Vakyapadiya of Bhartrihari

by K. A. Subramania Iyer | 1965 | 391,768 words

The English translation of the Vakyapadiya by Bhartrihari including commentary extracts and notes. The Vakyapadiya is an ancient Sanskrit text dealing with the philosophy of language. Bhartrhari authored this book in three parts and propounds his theory of Sphotavada (sphota-vada) which understands language as consisting of bursts of sounds conveyi...

This book contains Sanskrit text which you should never take for granted as transcription mistakes are always possible. Always confer with the final source and/or manuscript.

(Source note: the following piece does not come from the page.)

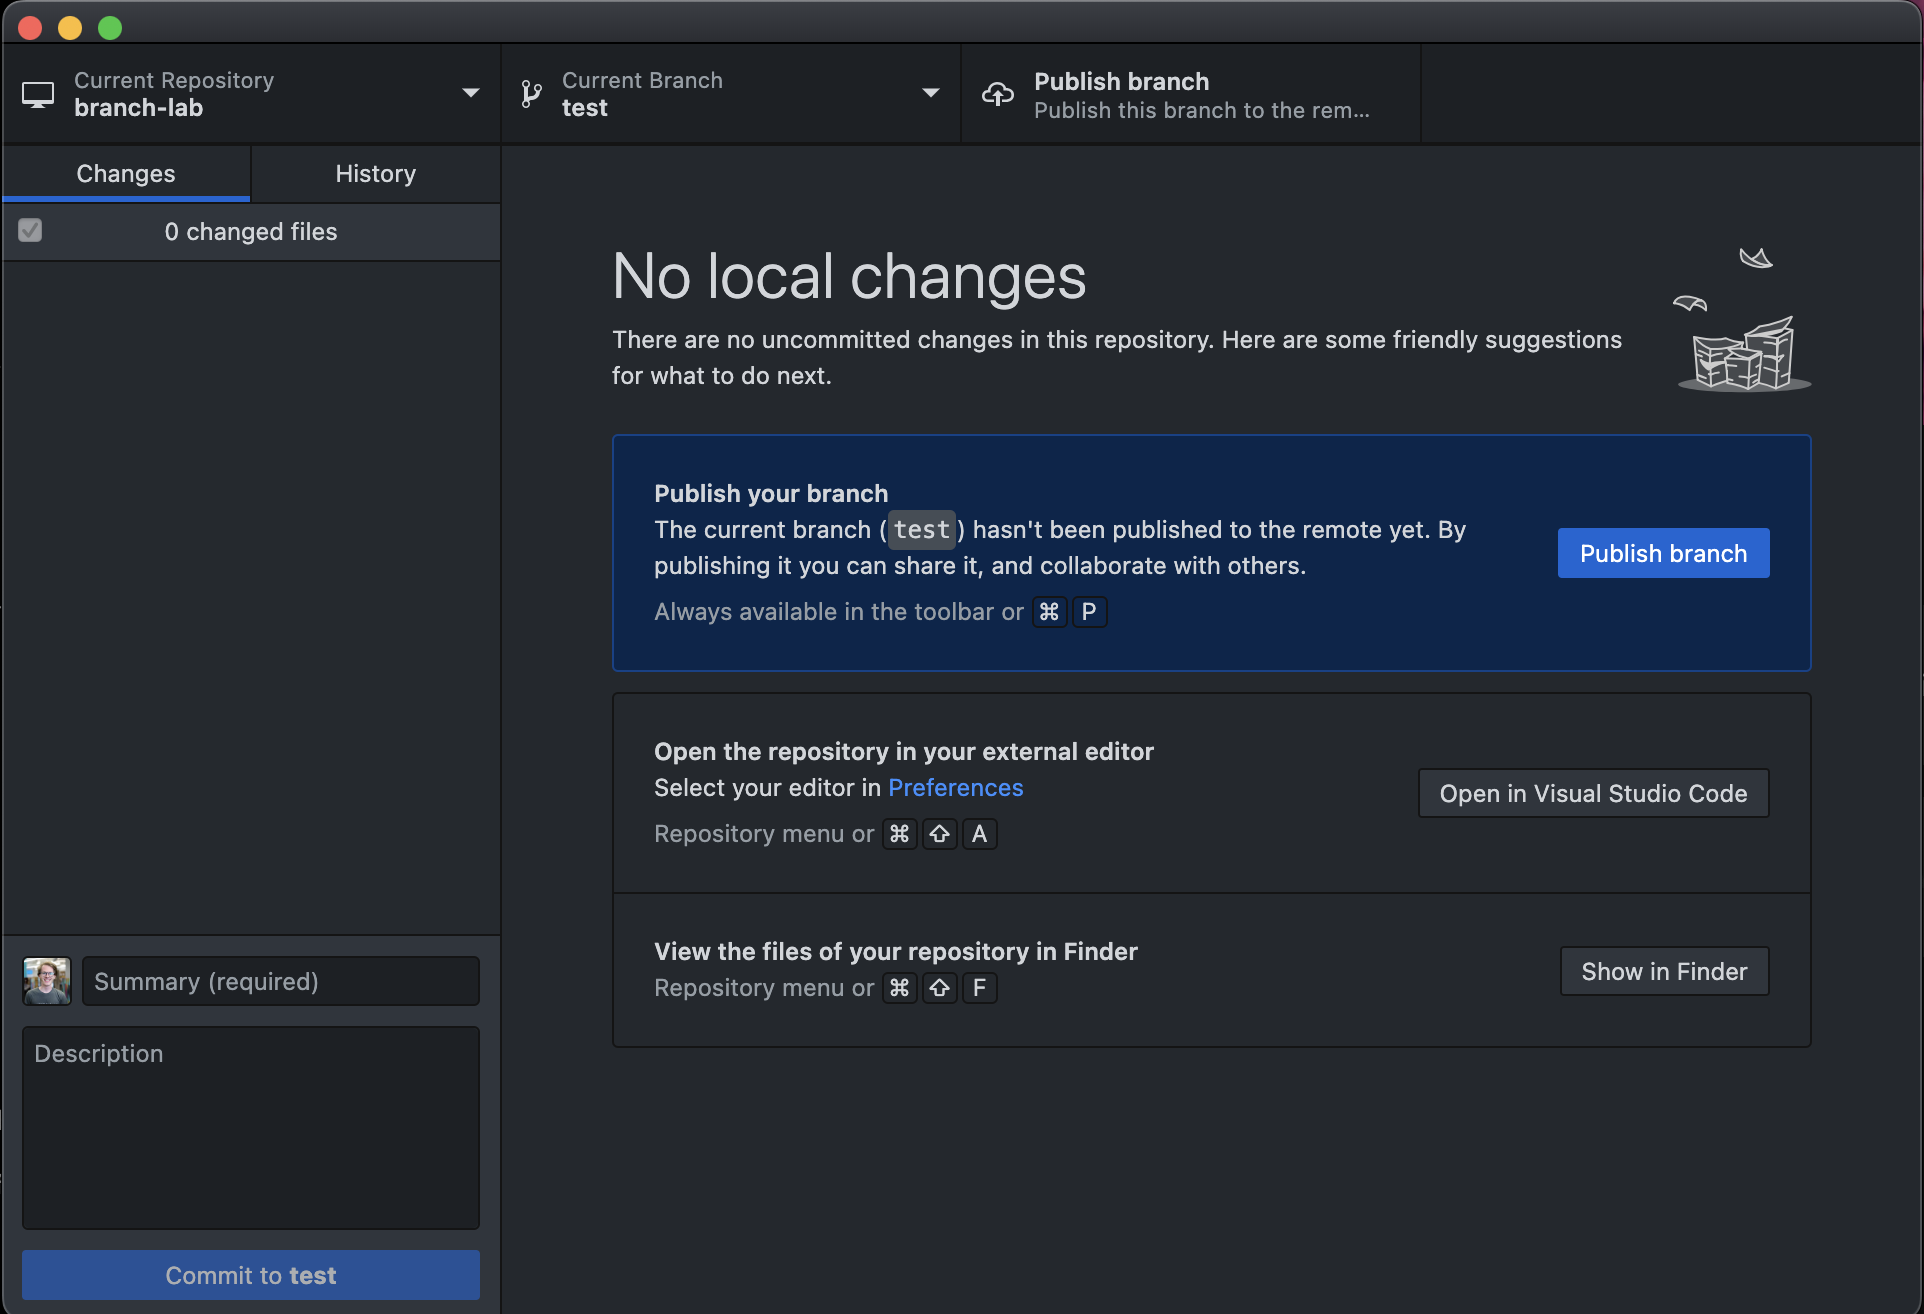
Task: Click the F shortcut key badge
Action: [x=979, y=988]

Sanskrit text, Unicode transliteration and English translation of verse 3.1.105:

घटज्ञानमिति ज्ञानं घटज्ञानविलक्षणम् ।
घट इत्यापि यज्ज्ञानं विषयोपनिपाति तत् ॥ १०५ ॥

ghaṭajñānamiti jñānaṃ ghaṭajñānavilakṣaṇam |
ghaṭa ityāpi yajjñānaṃ viṣayopanipāti tat || 105 ||

105. The knowledge “this is a knowledge of the jar” is different from the knowledge “this is a jar”. The knowledge “this is a jar” refers to an external object.

Commentary

The author now points out the difference between the knowledge of an object and the knowledge of a knowledge.

[Read verse 105 above]

[Here a doubt arises: We can have two cognitions taking the forms ‘this is a jar’ and ‘this is a knowledge of the jar.’ In the former, the jar is the thing known. In the latter, however, the knowledge of the jar is not the thing known, because no knowledge can become the thing known. Knowledge illuminates something else and is self-luminous, but never the thing illuminated. This argument is not valid, because knowledge is not self-luminous. It has to be illumi- nated by another knowledge. Nor need this lead to regres-sus ad infinitum.

The above doubt is answered as follows—The knowledge ‘this is a knowledge of the jar’ is different from the knowledge “this is a jar”, because the former is not produced directly by an external object. The jar which seems to figure in it has no reference to an external object. In other words, no object, different from external object, figures in it. Knowledge itself does not figure as an object.]